Corona-Impfung im Landkreis Starnberg:Sogar Biontech landet im Müll

Coronavirus - Impfung beim Kinder- und Jugendarzt

Volljährige Schüler können sich über ihre Schulen für eine Corona-Impfung anmelden. Die meisten sind aber längst geimpft.

(Foto: Fabian Sommer/dpa)

Patienten erscheinen selbst bei dem sehr begehrten Wirkstoff einfach nicht zum Termin im Impfzentrum. Die Menschen werden immer wählerischer. Spritzen anderer Hersteller lehnen sie massenweise ab.

Von Carolin Fries und Laura Höring

Die Zahlen sprechen eine klare Sprache: Jeder zweite Termin für eine Corona-Impfung mit Astra Zeneca wird in den Impfzentren des Landkreises geschwänzt, fast jeder dritte mit Moderna und etwa jeder zehnte mit dem Wirkstoff von Biontech. Die "nachlassende Termintreue und Impfwilligkeit" stellt das Landratsamt zunehmend vor Probleme bei der Planung von Impfterminen, wie Sprecher Stefan Diebl sagt. Am Dienstag seien erstmals zehn Biontech-Spritzen im Müll gelandet, weil angemeldete Impflinge nicht erschienen und kurzfristig kein Ersatz gefunden werden konnte.

"Die Menschen werden zunehmend wählerisch", sagt Diebl. Hausärzte haben Ende Juni bereits bis zu 200 abgelaufene Dosen Astra Zeneca entsorgen müssen, im Impfzentrum werde schon der Impfstoff von Moderna abgelehnt mit der Begründung, man wolle unbedingt den Impfstoff von Biontech. Und nun landet selbst das begehrte und hochwirksame Vakzin im Müll. Immer häufiger müssten kurzfristig andere Impflinge über die Hotline angerufen werden, um nicht verbrauchte Dosen noch zu verimpfen - mitunter erfolglos.

Sind die Menschen im Landkreis impfmüde geworden? "Nein, die Leute sind geimpft", sagt Bernhard Junge-Hülsing. Der Starnberger HNO-Arzt und Pandemie-Koordinator im Landkreis hat allein in seiner Praxis seit Mitte April etwa 4400 Spritzen zur Immunisierung gegen das Coronavirus gesetzt. Inzwischen liegt die Quote bei den Erst- und Zweitimpfungen mit 61 beziehungsweise 44 Prozent deutlich über dem bayernweiten Schnitt. Zieht man die Zahl der Jugendlichen bis 16 Jahre ab, für die es noch keine Impfempfehlung gibt, steigt die Quote bei den Erstimpfungen sogar auf etwa 72 Prozent an.
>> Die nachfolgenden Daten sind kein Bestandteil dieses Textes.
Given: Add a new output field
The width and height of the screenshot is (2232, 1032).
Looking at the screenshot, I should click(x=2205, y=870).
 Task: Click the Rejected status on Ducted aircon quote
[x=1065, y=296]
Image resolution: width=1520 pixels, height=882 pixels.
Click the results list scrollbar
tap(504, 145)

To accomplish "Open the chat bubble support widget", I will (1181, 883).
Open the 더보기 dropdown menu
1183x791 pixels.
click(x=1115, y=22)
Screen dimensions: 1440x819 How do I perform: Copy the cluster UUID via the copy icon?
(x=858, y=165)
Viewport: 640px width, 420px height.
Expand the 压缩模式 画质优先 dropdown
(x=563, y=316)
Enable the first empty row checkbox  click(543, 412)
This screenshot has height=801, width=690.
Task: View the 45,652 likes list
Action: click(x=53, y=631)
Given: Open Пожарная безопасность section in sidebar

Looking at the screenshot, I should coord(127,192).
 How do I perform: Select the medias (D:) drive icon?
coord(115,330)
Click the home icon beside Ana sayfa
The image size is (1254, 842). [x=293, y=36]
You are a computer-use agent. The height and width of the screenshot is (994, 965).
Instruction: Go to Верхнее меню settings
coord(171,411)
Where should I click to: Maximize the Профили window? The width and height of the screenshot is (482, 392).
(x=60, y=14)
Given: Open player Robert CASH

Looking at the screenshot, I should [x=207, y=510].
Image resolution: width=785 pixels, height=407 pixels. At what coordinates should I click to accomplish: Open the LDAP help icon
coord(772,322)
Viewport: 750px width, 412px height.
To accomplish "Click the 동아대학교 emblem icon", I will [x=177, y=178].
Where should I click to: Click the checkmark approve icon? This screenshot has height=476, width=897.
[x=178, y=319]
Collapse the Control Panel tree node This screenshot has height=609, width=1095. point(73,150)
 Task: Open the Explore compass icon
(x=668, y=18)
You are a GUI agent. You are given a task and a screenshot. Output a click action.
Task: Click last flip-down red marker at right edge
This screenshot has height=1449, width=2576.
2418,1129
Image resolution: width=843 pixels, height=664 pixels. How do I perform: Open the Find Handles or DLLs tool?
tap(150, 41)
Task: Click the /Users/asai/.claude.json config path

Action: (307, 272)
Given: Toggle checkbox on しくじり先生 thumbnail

Um auch gegen die Delta-Variante einen Herdenschutz zu haben, braucht es laut Junge-Hülsing eine Durchimpfungsquote von 85 Prozent, "und ich glaube, da kommen wir auch hin". Viele, die zuletzt in Sorge vor der Impfung gewesen seien, wären es nun vor der Delta-Variante - auch wenn im Landkreis bislang nur sieben Fälle nachgewiesen wurden. Junge-Hülsing ist zuversichtlich, dass jeder Landkreisbürger in den kommenden zwei Wochen die Möglichkeit zur Impfung bei einem niedergelassenen Mediziner bekommen haben wird. Er fragt sich deshalb, ob die teuren Impfzentren überhaupt noch nötig sind.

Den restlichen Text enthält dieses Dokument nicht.